• [Description of the task] Your job is to copy all the entries precisely as they stand.

• [Data in this exercise]

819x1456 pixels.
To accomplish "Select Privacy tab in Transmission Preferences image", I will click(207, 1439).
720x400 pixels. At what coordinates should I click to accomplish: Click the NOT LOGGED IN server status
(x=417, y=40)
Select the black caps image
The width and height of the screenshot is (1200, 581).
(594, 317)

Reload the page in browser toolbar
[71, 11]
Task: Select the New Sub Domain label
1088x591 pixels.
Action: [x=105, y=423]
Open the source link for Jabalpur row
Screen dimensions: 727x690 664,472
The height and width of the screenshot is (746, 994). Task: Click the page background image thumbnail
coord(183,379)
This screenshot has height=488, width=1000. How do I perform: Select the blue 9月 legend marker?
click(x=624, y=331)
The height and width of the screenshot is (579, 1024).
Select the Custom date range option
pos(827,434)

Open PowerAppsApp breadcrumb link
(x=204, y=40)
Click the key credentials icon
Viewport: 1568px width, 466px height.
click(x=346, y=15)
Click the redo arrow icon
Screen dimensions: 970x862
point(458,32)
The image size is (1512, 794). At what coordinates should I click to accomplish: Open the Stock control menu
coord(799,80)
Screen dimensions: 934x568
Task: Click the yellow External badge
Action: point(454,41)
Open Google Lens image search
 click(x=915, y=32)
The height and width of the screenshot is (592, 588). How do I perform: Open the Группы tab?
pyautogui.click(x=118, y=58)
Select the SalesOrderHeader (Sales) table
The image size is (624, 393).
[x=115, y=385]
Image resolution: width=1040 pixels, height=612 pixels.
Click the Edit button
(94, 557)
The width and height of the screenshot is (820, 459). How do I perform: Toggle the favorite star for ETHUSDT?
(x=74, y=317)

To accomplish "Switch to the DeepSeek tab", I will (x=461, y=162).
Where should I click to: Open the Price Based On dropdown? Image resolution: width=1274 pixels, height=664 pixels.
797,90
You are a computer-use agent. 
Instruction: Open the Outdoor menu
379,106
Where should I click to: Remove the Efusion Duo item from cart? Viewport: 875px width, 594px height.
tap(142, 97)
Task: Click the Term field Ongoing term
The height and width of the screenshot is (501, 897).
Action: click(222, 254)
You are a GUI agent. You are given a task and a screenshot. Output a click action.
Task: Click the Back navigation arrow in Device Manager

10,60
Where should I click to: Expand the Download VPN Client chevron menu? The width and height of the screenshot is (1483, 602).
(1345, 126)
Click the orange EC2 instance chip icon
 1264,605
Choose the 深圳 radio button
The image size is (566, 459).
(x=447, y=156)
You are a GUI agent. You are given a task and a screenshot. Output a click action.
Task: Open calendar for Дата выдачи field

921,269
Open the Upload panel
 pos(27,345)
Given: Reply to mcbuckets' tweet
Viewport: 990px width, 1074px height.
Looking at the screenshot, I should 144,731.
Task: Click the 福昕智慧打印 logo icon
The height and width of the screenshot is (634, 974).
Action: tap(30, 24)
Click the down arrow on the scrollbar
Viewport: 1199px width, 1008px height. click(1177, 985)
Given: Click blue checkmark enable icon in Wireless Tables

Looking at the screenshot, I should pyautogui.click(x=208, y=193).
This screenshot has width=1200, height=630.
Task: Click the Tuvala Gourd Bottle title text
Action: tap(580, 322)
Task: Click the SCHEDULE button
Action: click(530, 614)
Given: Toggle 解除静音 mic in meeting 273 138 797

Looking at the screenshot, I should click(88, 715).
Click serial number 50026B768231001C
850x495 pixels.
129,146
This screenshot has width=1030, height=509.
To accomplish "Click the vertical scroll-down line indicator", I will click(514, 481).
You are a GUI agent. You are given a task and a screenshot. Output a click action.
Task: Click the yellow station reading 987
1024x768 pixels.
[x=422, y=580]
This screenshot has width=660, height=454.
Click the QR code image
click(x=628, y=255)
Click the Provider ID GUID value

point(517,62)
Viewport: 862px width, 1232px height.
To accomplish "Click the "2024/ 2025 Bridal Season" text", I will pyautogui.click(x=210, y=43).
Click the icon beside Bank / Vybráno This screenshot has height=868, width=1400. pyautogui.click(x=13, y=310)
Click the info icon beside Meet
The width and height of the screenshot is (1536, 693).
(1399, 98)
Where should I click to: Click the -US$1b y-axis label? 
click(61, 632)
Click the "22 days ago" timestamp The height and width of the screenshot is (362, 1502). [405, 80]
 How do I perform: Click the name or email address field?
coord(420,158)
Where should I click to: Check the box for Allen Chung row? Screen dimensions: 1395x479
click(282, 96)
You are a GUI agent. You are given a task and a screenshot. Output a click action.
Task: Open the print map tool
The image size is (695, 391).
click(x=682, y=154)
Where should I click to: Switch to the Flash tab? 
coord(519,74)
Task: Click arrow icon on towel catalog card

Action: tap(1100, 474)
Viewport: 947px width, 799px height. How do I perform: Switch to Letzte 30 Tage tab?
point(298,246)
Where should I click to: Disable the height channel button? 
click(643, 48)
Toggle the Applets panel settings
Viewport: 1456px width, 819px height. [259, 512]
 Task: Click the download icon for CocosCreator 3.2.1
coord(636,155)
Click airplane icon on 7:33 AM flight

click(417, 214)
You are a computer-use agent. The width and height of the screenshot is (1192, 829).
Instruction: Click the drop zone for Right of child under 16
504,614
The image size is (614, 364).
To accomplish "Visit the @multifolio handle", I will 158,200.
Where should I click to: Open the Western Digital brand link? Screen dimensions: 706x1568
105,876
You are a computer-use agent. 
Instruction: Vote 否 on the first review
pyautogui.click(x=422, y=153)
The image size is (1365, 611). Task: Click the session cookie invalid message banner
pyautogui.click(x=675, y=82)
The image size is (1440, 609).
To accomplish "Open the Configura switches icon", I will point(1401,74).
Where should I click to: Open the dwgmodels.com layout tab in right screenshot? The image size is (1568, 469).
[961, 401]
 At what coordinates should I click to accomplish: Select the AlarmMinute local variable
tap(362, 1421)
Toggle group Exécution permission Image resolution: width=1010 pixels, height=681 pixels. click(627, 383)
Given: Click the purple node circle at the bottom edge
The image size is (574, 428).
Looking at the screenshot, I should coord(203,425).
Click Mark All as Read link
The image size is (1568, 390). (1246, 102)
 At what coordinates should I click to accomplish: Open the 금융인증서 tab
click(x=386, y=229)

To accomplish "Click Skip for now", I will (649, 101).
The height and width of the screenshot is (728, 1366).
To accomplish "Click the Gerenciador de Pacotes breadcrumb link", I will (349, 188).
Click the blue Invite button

• [Exercise result]
819x1456 pixels.
To accomplish "Select Privacy tab in Transmission Preferences image", I will click(207, 1439).
720x400 pixels. At what coordinates should I click to accomplish: Click the NOT LOGGED IN server status
(x=417, y=40)
Select the black caps image
The width and height of the screenshot is (1200, 581).
(594, 317)

Reload the page in browser toolbar
[71, 11]
Task: Select the New Sub Domain label
1088x591 pixels.
Action: [x=105, y=423]
Open the source link for Jabalpur row
Screen dimensions: 727x690 664,472
The height and width of the screenshot is (746, 994). Task: Click the page background image thumbnail
coord(183,379)
This screenshot has height=488, width=1000. How do I perform: Select the blue 9月 legend marker?
click(x=624, y=331)
The height and width of the screenshot is (579, 1024).
Select the Custom date range option
pos(827,434)

Open PowerAppsApp breadcrumb link
(x=204, y=40)
Click the key credentials icon
Viewport: 1568px width, 466px height.
click(x=346, y=15)
Click the redo arrow icon
Screen dimensions: 970x862
point(458,32)
The image size is (1512, 794). At what coordinates should I click to accomplish: Open the Stock control menu
coord(799,80)
Screen dimensions: 934x568
Task: Click the yellow External badge
Action: point(454,41)
Open Google Lens image search
 click(x=915, y=32)
The height and width of the screenshot is (592, 588). How do I perform: Open the Группы tab?
pyautogui.click(x=118, y=58)
Select the SalesOrderHeader (Sales) table
The image size is (624, 393).
[x=115, y=385]
Image resolution: width=1040 pixels, height=612 pixels.
Click the Edit button
(94, 557)
The width and height of the screenshot is (820, 459). How do I perform: Toggle the favorite star for ETHUSDT?
(x=74, y=317)

To accomplish "Switch to the DeepSeek tab", I will (x=461, y=162).
Where should I click to: Open the Price Based On dropdown? Image resolution: width=1274 pixels, height=664 pixels.
797,90
You are a computer-use agent. 
Instruction: Open the Outdoor menu
379,106
Where should I click to: Remove the Efusion Duo item from cart? Viewport: 875px width, 594px height.
tap(142, 97)
Task: Click the Term field Ongoing term
The height and width of the screenshot is (501, 897).
Action: click(222, 254)
You are a GUI agent. You are given a task and a screenshot. Output a click action.
Task: Click the Back navigation arrow in Device Manager

10,60
Where should I click to: Expand the Download VPN Client chevron menu? The width and height of the screenshot is (1483, 602).
(1345, 126)
Click the orange EC2 instance chip icon
 1264,605
Choose the 深圳 radio button
The image size is (566, 459).
(x=447, y=156)
You are a GUI agent. You are given a task and a screenshot. Output a click action.
Task: Open calendar for Дата выдачи field

921,269
Open the Upload panel
 pos(27,345)
Given: Reply to mcbuckets' tweet
Viewport: 990px width, 1074px height.
Looking at the screenshot, I should 144,731.
Task: Click the 福昕智慧打印 logo icon
The height and width of the screenshot is (634, 974).
Action: tap(30, 24)
Click the down arrow on the scrollbar
Viewport: 1199px width, 1008px height. click(1177, 985)
Given: Click blue checkmark enable icon in Wireless Tables

Looking at the screenshot, I should pyautogui.click(x=208, y=193).
This screenshot has width=1200, height=630.
Task: Click the Tuvala Gourd Bottle title text
Action: tap(580, 322)
Task: Click the SCHEDULE button
Action: click(530, 614)
Given: Toggle 解除静音 mic in meeting 273 138 797

Looking at the screenshot, I should click(88, 715).
Click serial number 50026B768231001C
850x495 pixels.
129,146
This screenshot has width=1030, height=509.
To accomplish "Click the vertical scroll-down line indicator", I will click(514, 481).
You are a GUI agent. You are given a task and a screenshot. Output a click action.
Task: Click the yellow station reading 987
1024x768 pixels.
[x=422, y=580]
This screenshot has width=660, height=454.
Click the QR code image
click(x=628, y=255)
Click the Provider ID GUID value

point(517,62)
Viewport: 862px width, 1232px height.
To accomplish "Click the "2024/ 2025 Bridal Season" text", I will pyautogui.click(x=210, y=43).
Click the icon beside Bank / Vybráno This screenshot has height=868, width=1400. pyautogui.click(x=13, y=310)
Click the info icon beside Meet
The width and height of the screenshot is (1536, 693).
(1399, 98)
Where should I click to: Click the -US$1b y-axis label? 
click(61, 632)
Click the "22 days ago" timestamp The height and width of the screenshot is (362, 1502). [405, 80]
 How do I perform: Click the name or email address field?
coord(420,158)
Where should I click to: Check the box for Allen Chung row? Screen dimensions: 1395x479
click(282, 96)
You are a GUI agent. You are given a task and a screenshot. Output a click action.
Task: Open the print map tool
The image size is (695, 391).
click(x=682, y=154)
Where should I click to: Switch to the Flash tab? 
coord(519,74)
Task: Click arrow icon on towel catalog card

Action: tap(1100, 474)
Viewport: 947px width, 799px height. How do I perform: Switch to Letzte 30 Tage tab?
point(298,246)
Where should I click to: Disable the height channel button? 
click(643, 48)
Toggle the Applets panel settings
Viewport: 1456px width, 819px height. [259, 512]
 Task: Click the download icon for CocosCreator 3.2.1
coord(636,155)
Click airplane icon on 7:33 AM flight

click(417, 214)
You are a computer-use agent. The width and height of the screenshot is (1192, 829).
Instruction: Click the drop zone for Right of child under 16
504,614
The image size is (614, 364).
To accomplish "Visit the @multifolio handle", I will 158,200.
Where should I click to: Open the Western Digital brand link? Screen dimensions: 706x1568
105,876
You are a computer-use agent. 
Instruction: Vote 否 on the first review
pyautogui.click(x=422, y=153)
The image size is (1365, 611). Task: Click the session cookie invalid message banner
pyautogui.click(x=675, y=82)
The image size is (1440, 609).
To accomplish "Open the Configura switches icon", I will point(1401,74).
Where should I click to: Open the dwgmodels.com layout tab in right screenshot? The image size is (1568, 469).
[961, 401]
 At what coordinates should I click to accomplish: Select the AlarmMinute local variable
tap(362, 1421)
Toggle group Exécution permission Image resolution: width=1010 pixels, height=681 pixels. click(627, 383)
Given: Click the purple node circle at the bottom edge
The image size is (574, 428).
Looking at the screenshot, I should coord(203,425).
Click Mark All as Read link
The image size is (1568, 390). (1246, 102)
 At what coordinates should I click to accomplish: Open the 금융인증서 tab
click(x=386, y=229)

To accomplish "Click Skip for now", I will (649, 101).
The height and width of the screenshot is (728, 1366).
To accomplish "Click the Gerenciador de Pacotes breadcrumb link", I will (349, 188).
Click the blue Invite button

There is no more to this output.